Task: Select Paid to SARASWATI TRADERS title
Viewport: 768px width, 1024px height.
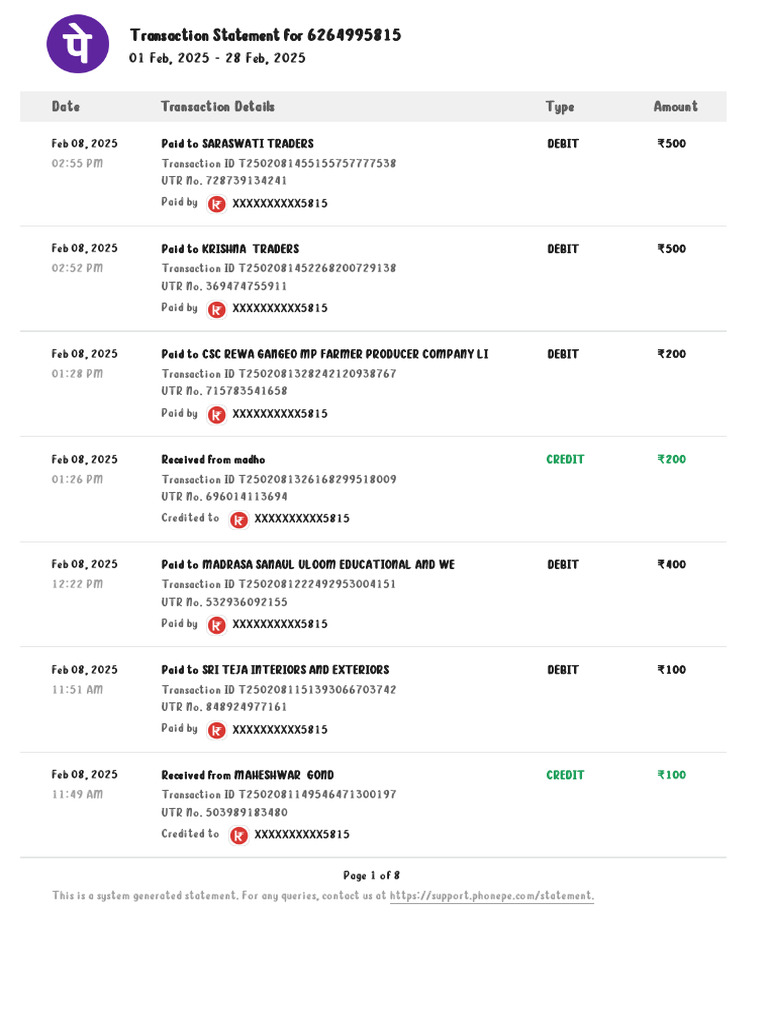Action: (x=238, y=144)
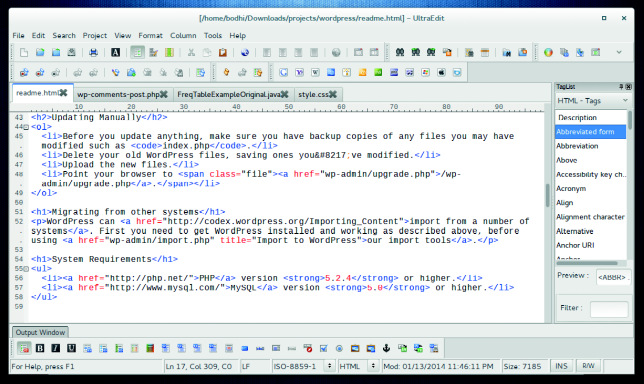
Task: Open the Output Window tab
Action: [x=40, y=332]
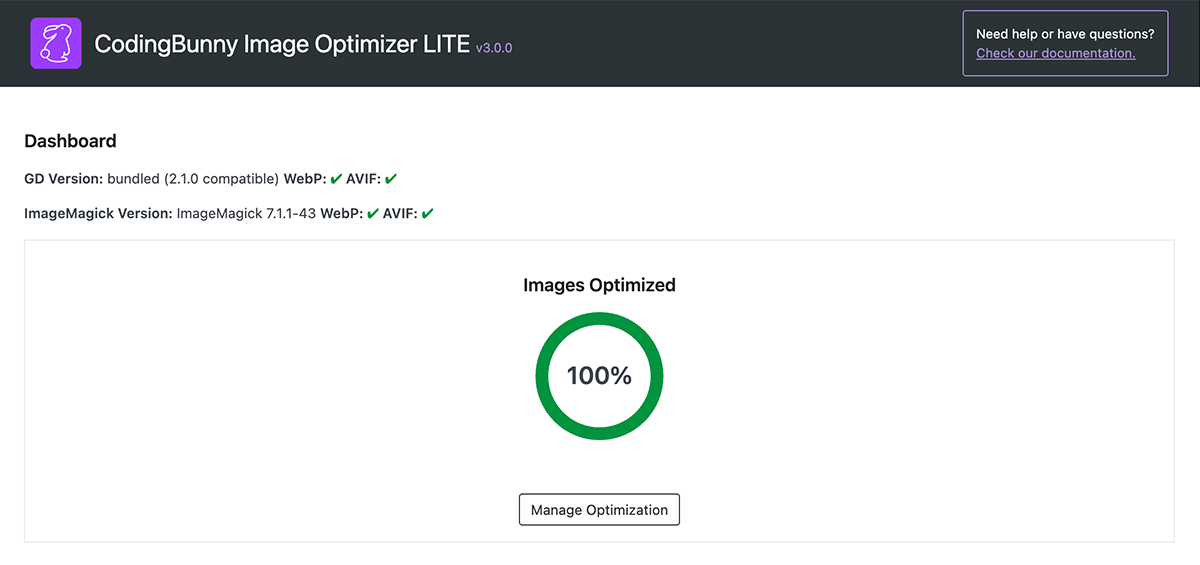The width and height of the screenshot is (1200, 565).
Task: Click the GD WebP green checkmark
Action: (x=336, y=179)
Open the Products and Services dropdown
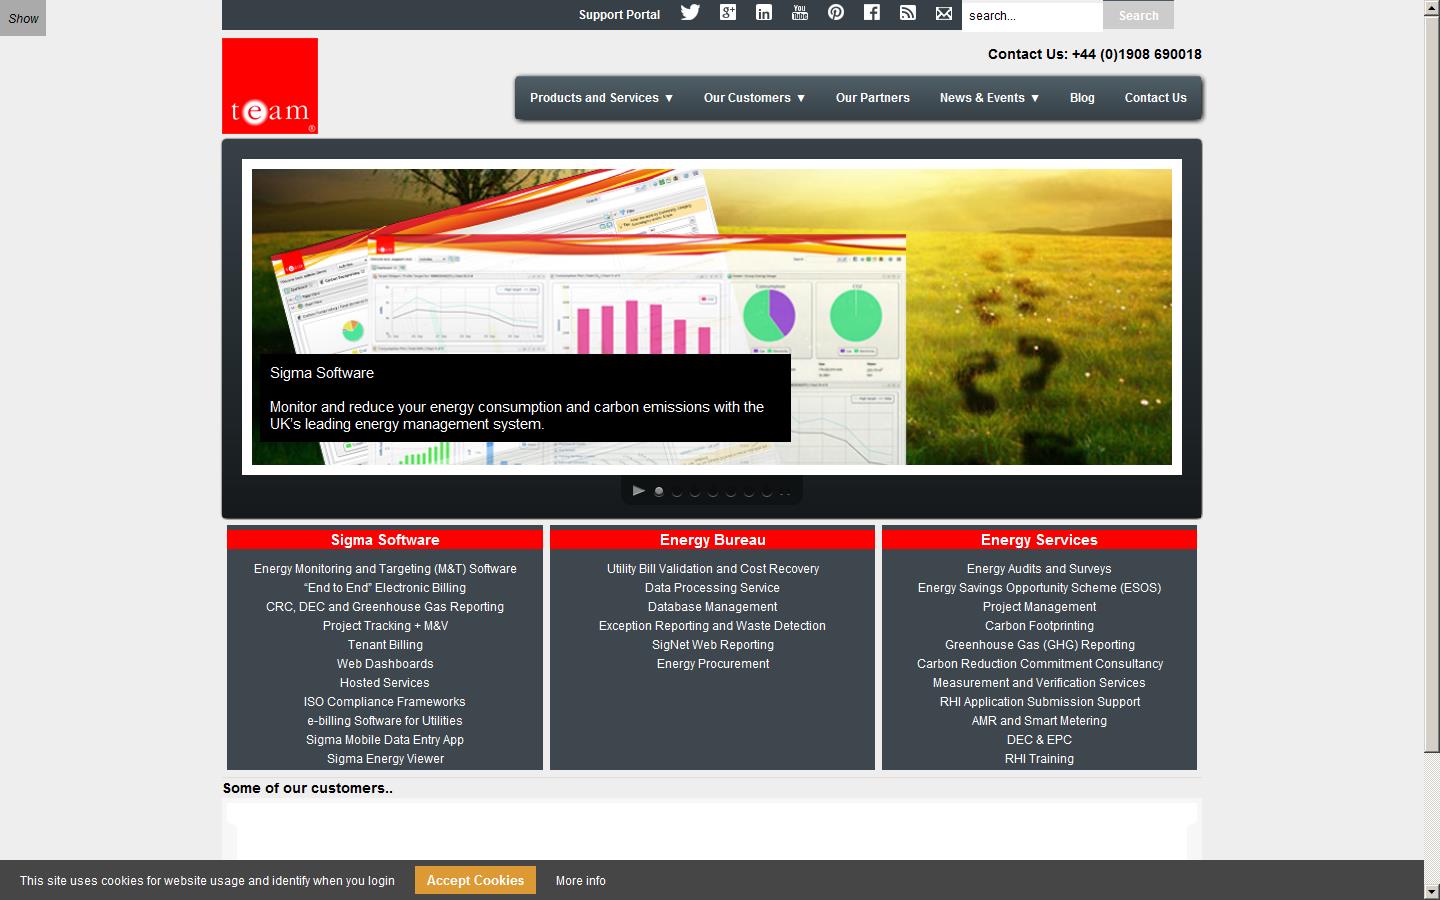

*****

**Assigned task:**
All the lines above should be reproduced exactly, and none of the pictures.

**Reply to the task:**
Task: Select Paid to SARASWATI TRADERS title
Viewport: 768px width, 1024px height.
Action: (x=238, y=144)
Task: Open the Output Window tab
Action: [x=40, y=332]
The width and height of the screenshot is (1200, 565).
Task: Click the GD WebP green checkmark
Action: (x=336, y=179)
Open the Products and Services dropdown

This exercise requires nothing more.